While going through the reading ‘Transformers: Attention is All You Need’ section, I came across a statement that I’m finding difficult to comprehend. The statement is: ‘The feed-forward network applies a point-wise fully connected layer to each position separately and identically.’ Can anyone explain this statement?
Could someone please explain why the feed-forward layer is placed after the Multihead Attention layer and not before it? What would be the implications if we didn’t include the feed-forward layer in the model?
self attention blocks are simply performing re-average of values. Imagine in bert you have 144 self attention block (12 in each layer). If there is no FFN all will act the same and similar.
Adding FFN make each of them behave like a separate small model that can be trained (get parameters). Then the whole process become like training a “stacked ensemble learning” where each model get different weight. This is not the best analogy; but the purpose of FFN is to parameterize self-attention modules. Each of FFN has 3072 hidden dimension in the Bert-base;
Thank you for your response. Could you please provide a detailed explanation of what you meant by the re-averaging of values?

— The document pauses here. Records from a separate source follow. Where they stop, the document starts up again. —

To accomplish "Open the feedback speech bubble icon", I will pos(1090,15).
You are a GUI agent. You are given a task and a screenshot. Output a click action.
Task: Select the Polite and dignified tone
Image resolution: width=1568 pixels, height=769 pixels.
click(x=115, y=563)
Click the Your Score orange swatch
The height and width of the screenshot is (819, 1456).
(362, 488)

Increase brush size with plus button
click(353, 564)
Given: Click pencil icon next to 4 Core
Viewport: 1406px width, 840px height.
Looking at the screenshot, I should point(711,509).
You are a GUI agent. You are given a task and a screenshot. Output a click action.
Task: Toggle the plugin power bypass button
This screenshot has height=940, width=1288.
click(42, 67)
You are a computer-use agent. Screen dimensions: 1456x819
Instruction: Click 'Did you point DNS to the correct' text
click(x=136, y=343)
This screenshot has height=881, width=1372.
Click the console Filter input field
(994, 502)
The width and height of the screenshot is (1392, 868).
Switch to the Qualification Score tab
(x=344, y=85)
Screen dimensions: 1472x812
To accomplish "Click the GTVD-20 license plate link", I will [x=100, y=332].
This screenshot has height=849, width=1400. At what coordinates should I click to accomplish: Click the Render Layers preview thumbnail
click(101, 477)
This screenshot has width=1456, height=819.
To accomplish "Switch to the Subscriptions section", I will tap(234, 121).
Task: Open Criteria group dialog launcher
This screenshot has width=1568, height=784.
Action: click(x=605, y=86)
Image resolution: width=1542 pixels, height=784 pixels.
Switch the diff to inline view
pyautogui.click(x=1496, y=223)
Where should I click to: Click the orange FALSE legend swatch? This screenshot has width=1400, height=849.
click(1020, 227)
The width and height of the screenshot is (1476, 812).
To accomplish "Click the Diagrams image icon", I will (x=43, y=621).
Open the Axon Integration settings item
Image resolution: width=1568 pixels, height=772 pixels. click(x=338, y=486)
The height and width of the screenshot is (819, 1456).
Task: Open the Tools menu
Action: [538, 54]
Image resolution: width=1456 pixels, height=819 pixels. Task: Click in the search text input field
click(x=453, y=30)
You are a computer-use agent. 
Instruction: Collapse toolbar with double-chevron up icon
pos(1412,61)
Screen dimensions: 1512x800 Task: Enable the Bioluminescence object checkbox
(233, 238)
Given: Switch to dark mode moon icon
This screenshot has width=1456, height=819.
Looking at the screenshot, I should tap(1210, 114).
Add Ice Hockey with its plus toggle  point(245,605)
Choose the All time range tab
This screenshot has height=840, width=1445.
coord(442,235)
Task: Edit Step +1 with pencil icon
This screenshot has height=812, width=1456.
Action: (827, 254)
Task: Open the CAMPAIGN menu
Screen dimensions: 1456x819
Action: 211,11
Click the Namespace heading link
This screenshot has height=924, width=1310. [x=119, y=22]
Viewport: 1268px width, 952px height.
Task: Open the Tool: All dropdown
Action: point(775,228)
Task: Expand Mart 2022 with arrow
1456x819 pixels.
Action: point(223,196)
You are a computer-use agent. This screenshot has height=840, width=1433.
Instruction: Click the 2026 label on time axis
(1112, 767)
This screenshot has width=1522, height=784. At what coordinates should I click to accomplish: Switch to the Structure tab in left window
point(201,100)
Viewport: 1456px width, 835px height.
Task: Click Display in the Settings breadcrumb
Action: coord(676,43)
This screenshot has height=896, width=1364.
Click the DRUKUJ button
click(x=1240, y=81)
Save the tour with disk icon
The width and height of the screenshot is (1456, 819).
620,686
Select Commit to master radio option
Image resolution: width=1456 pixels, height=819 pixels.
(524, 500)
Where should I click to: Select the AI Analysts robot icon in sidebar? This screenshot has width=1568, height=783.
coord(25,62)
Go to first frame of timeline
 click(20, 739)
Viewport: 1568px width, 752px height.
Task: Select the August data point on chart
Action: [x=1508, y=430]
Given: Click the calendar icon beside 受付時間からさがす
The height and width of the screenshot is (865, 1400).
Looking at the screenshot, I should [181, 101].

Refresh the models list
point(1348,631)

When you mention that in BERT, there are 144 self-attention blocks (12 in each layer), and if there is no FFN, they would all act similarly.
Why do you believe that all the self-attention blocks would be the same? I am of the opinion that they would differ because the input varies for each multihead attention would be different
input → Multihead attention 1 → Multihead attention 2.
there is an embedding layer that takes into account the order and positioning of the token (for BERT at least). so yes, the input for multi-head attention varies because of the position/order. but don’t we need more variability (diversity) to learn other aspects of the language as well.
thanks for your reply - made to read again and think more about it.